In appena sette giorni la Puglia ha perso 12,66 milioni di metri cubi d’acqua dagli invasi

BARI – Nonostante gli invasi pugliesi siano pieni al 77% grazie alle abbondanti piogge dell’inverno e della primavera 2026, in appena una settimana sono andati persi 12,66 milioni di metri cubi d’acqua. Un dato che, secondo Coldiretti Puglia, conferma la necessità di accelerare la realizzazione di nuove infrastrutture idriche e di ammodernare una rete che continua a disperdere una parte significativa della risorsa.

Il tema è stato rilanciato in occasione dell’Assemblea nazionale dell’ANBI, dove il segretario generale di Coldiretti, Vincenzo Gesmundo, ha sottolineato come l’Italia debba passare dalla gestione dell’emergenza a una programmazione strutturale, puntando su nuovi invasi, sistemi di accumulo e sulla riduzione delle perdite della rete.

Secondo l’ultimo report dell’Osservatorio sulle Risorse Idriche dell’ANBI, le elevate temperature stanno già riducendo le riserve, nonostante il recupero di circa 76 milioni di metri cubi negli invasi della Capitanata rispetto alla fine del 2025. Anche gli invasi della Basilicata mantengono livelli superiori a quelli dello scorso anno, pur registrando un fisiologico calo dovuto al caldo e all’aumento dei consumi irrigui.

Per il presidente di Coldiretti Puglia, Alfonso Cavallo, le piogge del 2026 hanno rappresentato un’opportunità, ma i cambiamenti climatici impongono di trattenere l’acqua quando è disponibile, attraverso il completamento degli invasi programmati e il potenziamento delle infrastrutture.

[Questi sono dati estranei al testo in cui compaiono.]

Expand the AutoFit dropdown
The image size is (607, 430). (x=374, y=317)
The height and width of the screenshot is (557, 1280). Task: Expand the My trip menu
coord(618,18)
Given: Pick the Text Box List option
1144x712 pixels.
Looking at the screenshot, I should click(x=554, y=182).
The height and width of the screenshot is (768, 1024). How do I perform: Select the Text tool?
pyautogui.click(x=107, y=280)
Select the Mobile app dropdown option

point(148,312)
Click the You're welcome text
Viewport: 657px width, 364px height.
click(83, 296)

Sulla stessa linea il direttore di Coldiretti Puglia, Pietro Piccioni, che evidenzia come il problema non sia solo la scarsità d’acqua, ma anche la difficoltà del sistema nel conservare le precipitazioni più intense. Da qui l’appello a rendere rapidamente cantierabili le opere già progettate, migliorare l’efficienza della rete e garantire risorse idriche sufficienti per agricoltura, cittadini e imprese anche nei periodi di maggiore stress climatico.